Fibroblast growth factor (FGF)-inducible 14 (Fn14) activates the classical and alternative NFκB (nuclear factor 'kappa-light-chain-enhancer' of activated B-cells) signaling pathway but also enhances tumor necrosis factor (TNF)-induced cell death. Fn14 expression is upregulated in non-hematopoietic cells during tissue injury and is also often highly expressed in solid cancers. In view of the latter, there were and are considerable preclinical efforts to target Fn14 for tumor therapy, either by exploiting Fn14 as a target for antibodies with cytotoxic activity (e.g. antibody-dependent cellular cytotoxicity (ADCC)-inducing IgG variants, antibody drug conjugates) or by blocking antibodies with the aim to interfere with protumoral Fn14 activities. Noteworthy, there are yet no attempts to target Fn14 with agonistic Fc effector function silenced antibodies to unleash the proinflammatory and cell death-enhancing activities of this receptor for tumor therapy. This is certainly not at least due to the fact that anti-Fn14 antibodies only act as effective agonists when they are presented bound to Fcγ receptors (FcγR). Thus, there are so far no antibodies that robustly and selectively engage Fn14 signaling without triggering unwanted FcγR-mediated activities. In this study, we investigated a panel of variants of the anti-Fn14 antibody 18D1 of different valencies and domain architectures with respect to their inherent FcγR-independent ability to trigger Fn14-associated signaling pathways. In contrast to conventional 18D1, the majority of 18D1 antibody variants with four or more Fn14 binding sites displayed a strong ability to trigger the alternative NFκB pathway and to enhance TNF-induced cell death and therefore resemble in their activity soluble (TNF)-like weak inducer of apoptosis (TWEAK), one form of the natural occurring ligand of Fn14. Noteworthy, activation of the classical NFκB pathway, which naturally is predominately triggered by membrane-bound TWEAK but not soluble TWEAK, was preferentially observed with a subset of constructs containing Fn14 binding sites at opposing sites of the IgG scaffold, e.g. IgG1-scFv fusion proteins. A superior ability of IgG1-scFv fusion proteins to trigger classical NFκB signaling was also observed with the anti-Fn14 antibody PDL192 suggesting that we identified generic structures for Fn14 antibody variants mimicking soluble and membrane-bound TWEAK.
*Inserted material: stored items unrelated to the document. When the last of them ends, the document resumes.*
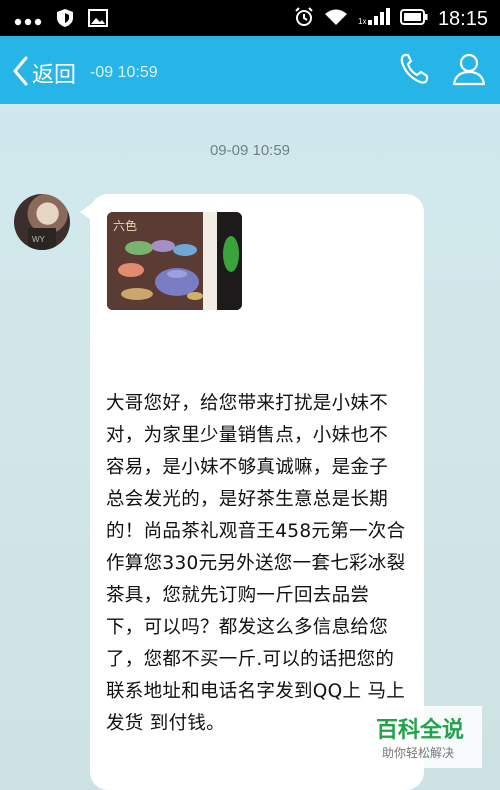  I want to click on shield-icon, so click(65, 20).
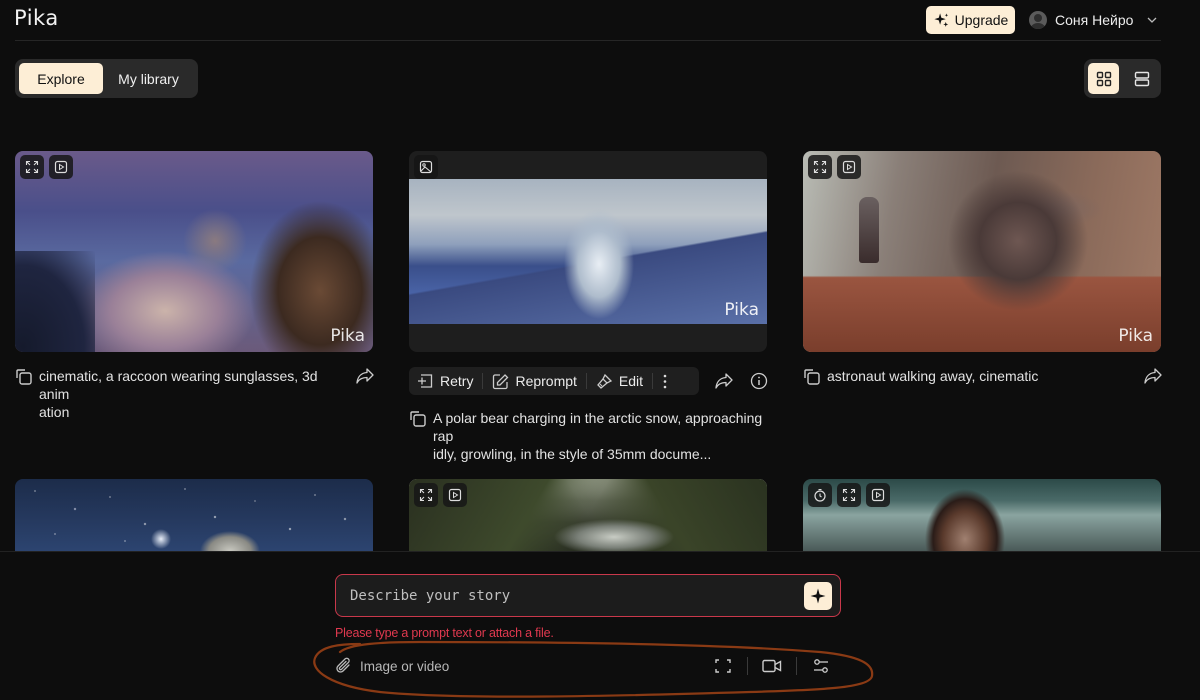 The height and width of the screenshot is (700, 1200). I want to click on edit-button: Edit, so click(620, 382).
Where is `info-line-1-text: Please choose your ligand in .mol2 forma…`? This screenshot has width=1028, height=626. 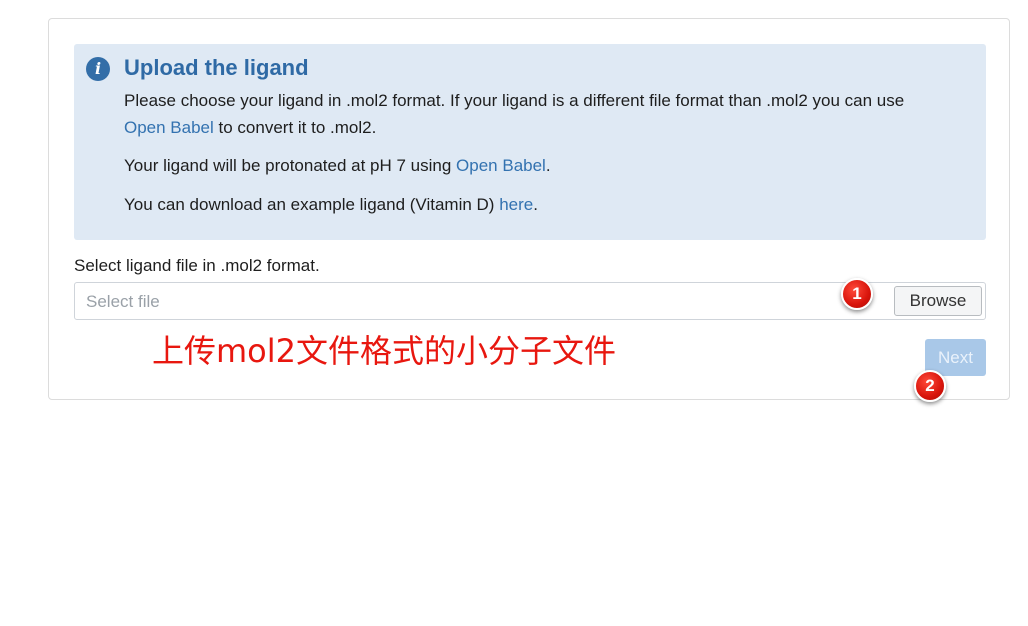 info-line-1-text: Please choose your ligand in .mol2 forma… is located at coordinates (514, 100).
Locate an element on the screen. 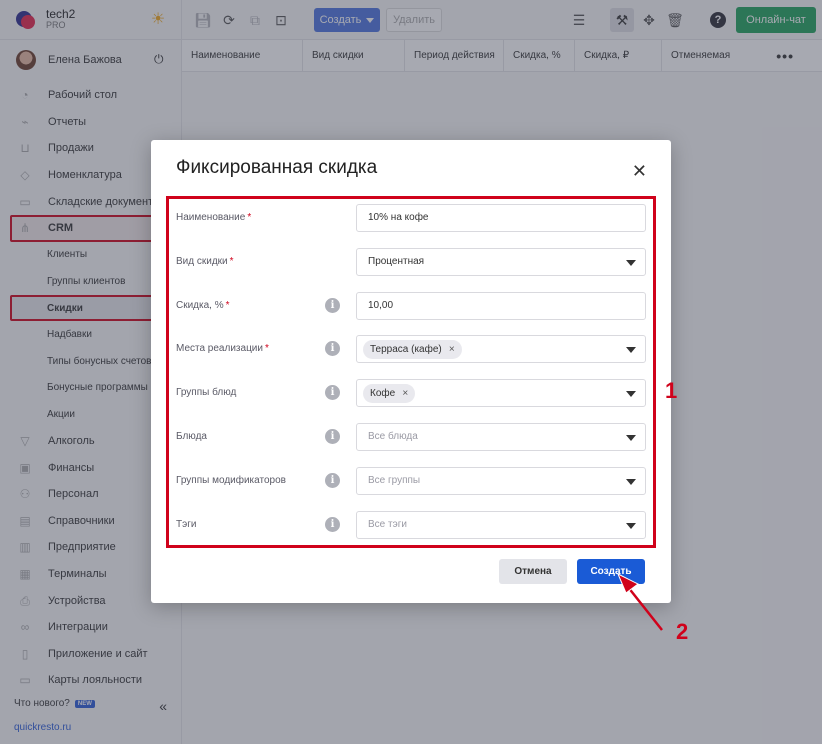 This screenshot has height=744, width=822. form-row: Скидка, % * i 10,00 is located at coordinates (411, 306).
成纤维细胞生长因子(FGF)诱导因子 14(Fn14)激活经典和替代 NFκB(激活 B 细胞的核因子 'kappa-轻链增强子')信号通路,但也增强肿瘤坏死因子(TNF)诱导的细胞死亡。在组织损伤期间,非造血细胞中 Fn14 的表达上调,并且在实体瘤中通常也高度表达。鉴于后者,曾经并且仍然有相当多的临床前努力针对 Fn14 进行肿瘤治疗,方法是将 Fn14 用作具有细胞毒性活性的抗体的靶标(例如,具有抗体依赖性细胞毒性(ADCC)诱导 IgG 变体的抗体、抗体药物偶联物),或通过阻断抗体以干扰促肿瘤 Fn14 活性。值得注意的是,目前尚无尝试用具有沉默 Fc 效应子功能的激动性 Fn14 抗体来靶向 Fn14,以释放该受体的促炎和增强细胞死亡的活性用于肿瘤治疗。这当然至少不是因为抗 Fn14 抗体只有在与 Fcγ 受体(FcγR)结合时才作为有效的激动剂起作用。因此,目前尚无抗体能够稳健且选择性地参与 Fn14 信号而不引发不需要的 FcγR 介导的活性。在这项研究中,我们研究了一组不同价数和结构域架构的抗 Fn14 抗体 18D1 变体,以确定其内在的 FcγR 独立触发 Fn14 相关信号通路的能力。与传统的 18D1 抗体相比,具有四个或更多 Fn14 结合位点的大多数 18D1 抗体变体显示出强烈的触发替代 NFκB 途径和增强 TNF 诱导的细胞死亡的能力,因此在其活性上类似于可溶性(TNF)样凋亡弱诱导剂(TWEAK),这是 Fn14 的天然配体之一。值得注意的是,经典 NFκB 途径的激活,天然主要由膜结合的 TWEAK 而不是可溶性 TWEAK 触发,主要观察到包含 IgG 支架上相对位置的 Fn14 结合位点的一组构建体中,例如 IgG1-scFv 融合蛋白。我们还观察到抗 Fn14 抗体 PDL192 具有触发经典 NFκB 信号的能力更强,这表明我们确定了模拟可溶性和膜结合 TWEAK 的 Fn14 抗体变体的通用结构。